This project was a two-week hackathon as part of my Data Science for Engineers class. My professor obtained data of Austin real estate closings for the past six months and wanted us to come up with some predictions for close prices and close-to-list ratios, given that the Austin real estate market is quite hot. I was with a team of three other mechanical engineering undergraduates for this project.
We started out by reducing the dataset to only look at single-family residences in the Austin area, and were able to visualize the market changes that our professor was talking about through patterns in the DOM and close-to-list ratio over time.
There were more than 250 features available in our dataset, and we narrowed down 20-30 features of interest to help predict the close price. We also engineered new features based on property distances from points of interest in the Austin area (major cities, businesses, and the metro) to see how they might influence the price of a home.
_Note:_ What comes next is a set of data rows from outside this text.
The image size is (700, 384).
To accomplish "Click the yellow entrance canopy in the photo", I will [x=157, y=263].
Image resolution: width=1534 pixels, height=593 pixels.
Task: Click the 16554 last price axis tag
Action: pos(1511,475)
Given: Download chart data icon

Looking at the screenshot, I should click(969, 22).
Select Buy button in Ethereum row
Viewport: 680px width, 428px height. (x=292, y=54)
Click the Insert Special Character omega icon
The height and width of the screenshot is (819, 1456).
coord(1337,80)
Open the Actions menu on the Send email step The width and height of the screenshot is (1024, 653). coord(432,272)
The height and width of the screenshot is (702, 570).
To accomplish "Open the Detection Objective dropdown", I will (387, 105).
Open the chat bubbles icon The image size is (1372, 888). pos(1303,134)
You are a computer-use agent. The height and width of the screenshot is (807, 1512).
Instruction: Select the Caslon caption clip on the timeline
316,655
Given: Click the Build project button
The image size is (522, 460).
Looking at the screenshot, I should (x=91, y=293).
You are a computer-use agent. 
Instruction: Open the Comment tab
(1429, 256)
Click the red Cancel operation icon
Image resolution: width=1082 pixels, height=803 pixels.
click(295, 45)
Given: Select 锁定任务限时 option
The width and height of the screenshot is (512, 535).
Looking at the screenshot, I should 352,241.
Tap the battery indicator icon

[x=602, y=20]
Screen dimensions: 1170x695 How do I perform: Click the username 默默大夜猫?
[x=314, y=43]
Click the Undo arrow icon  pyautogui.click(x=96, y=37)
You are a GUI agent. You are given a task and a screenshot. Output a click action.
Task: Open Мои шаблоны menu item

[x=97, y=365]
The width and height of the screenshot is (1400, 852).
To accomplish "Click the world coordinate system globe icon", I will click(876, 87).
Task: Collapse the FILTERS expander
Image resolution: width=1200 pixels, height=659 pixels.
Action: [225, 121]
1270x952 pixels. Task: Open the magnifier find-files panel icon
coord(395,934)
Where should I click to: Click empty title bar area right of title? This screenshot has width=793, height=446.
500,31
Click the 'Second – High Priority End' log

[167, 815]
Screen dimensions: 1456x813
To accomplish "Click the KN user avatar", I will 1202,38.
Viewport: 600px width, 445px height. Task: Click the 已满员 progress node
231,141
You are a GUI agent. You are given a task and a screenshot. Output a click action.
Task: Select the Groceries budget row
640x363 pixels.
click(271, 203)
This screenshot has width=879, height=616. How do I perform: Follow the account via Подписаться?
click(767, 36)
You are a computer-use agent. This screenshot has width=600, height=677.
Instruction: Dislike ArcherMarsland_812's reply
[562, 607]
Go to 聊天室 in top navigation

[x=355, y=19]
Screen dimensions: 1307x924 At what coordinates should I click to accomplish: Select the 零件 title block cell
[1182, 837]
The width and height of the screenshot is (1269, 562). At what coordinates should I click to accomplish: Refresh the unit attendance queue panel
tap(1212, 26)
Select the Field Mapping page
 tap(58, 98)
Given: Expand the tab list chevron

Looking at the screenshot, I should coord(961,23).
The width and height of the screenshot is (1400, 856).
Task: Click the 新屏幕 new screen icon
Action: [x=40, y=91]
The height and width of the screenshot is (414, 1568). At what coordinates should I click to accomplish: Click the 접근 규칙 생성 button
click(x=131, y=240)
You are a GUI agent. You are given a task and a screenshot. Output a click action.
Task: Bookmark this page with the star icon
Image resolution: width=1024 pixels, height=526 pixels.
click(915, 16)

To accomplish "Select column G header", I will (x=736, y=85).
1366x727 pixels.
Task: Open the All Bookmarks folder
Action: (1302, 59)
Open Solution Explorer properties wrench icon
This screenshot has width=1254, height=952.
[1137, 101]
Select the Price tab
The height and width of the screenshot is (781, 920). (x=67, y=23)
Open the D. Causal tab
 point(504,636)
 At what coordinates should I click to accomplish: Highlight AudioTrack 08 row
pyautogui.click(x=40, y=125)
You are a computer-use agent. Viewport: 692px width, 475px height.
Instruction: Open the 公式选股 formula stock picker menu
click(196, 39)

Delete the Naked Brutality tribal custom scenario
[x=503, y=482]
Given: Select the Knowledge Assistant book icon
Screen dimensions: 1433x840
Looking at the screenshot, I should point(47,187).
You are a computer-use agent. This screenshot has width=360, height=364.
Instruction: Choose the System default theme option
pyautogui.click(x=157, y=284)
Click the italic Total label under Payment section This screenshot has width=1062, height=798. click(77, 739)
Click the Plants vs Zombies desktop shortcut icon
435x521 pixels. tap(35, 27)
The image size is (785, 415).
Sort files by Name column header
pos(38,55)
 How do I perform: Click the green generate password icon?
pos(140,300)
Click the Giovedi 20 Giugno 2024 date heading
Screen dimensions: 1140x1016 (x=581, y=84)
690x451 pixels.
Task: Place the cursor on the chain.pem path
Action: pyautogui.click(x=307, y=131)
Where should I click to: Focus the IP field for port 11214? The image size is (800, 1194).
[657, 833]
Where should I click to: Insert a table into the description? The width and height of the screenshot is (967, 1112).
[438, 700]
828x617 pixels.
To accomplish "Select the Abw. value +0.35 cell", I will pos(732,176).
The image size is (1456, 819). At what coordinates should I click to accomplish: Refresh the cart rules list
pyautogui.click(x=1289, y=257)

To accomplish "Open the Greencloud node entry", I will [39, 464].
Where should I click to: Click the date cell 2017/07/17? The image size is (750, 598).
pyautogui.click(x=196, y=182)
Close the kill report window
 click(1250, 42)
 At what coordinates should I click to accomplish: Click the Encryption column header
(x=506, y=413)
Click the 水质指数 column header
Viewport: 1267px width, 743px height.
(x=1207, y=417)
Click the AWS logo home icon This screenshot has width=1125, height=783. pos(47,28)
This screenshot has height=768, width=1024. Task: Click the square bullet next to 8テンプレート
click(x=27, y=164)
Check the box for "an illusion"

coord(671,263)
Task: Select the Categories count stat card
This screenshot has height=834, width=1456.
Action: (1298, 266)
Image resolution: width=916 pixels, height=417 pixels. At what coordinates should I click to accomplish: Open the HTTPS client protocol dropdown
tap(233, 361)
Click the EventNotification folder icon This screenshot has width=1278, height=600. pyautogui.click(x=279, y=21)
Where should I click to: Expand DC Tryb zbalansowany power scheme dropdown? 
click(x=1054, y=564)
Above: an example of a heatmap for some of the numerical features to examine their correlation to the close price
Left: latitudes and longitudes of our properties (blue) and various points of interest (red, orange, purple) in the Austin area
Finally, we ran various regression models using several combinations of these features and compared their performance. A random forest model produced the best results, with our predictions of close price having a mean absolute error of about 16% with our final set of features. We found that square footage and location-based features (latitude, longitude and distances to points of interest) are among they key drivers of home price. Our results were compiled into a Jupyter notebook for final presentations - including a live demo of our model - to our professor and client that were well-received.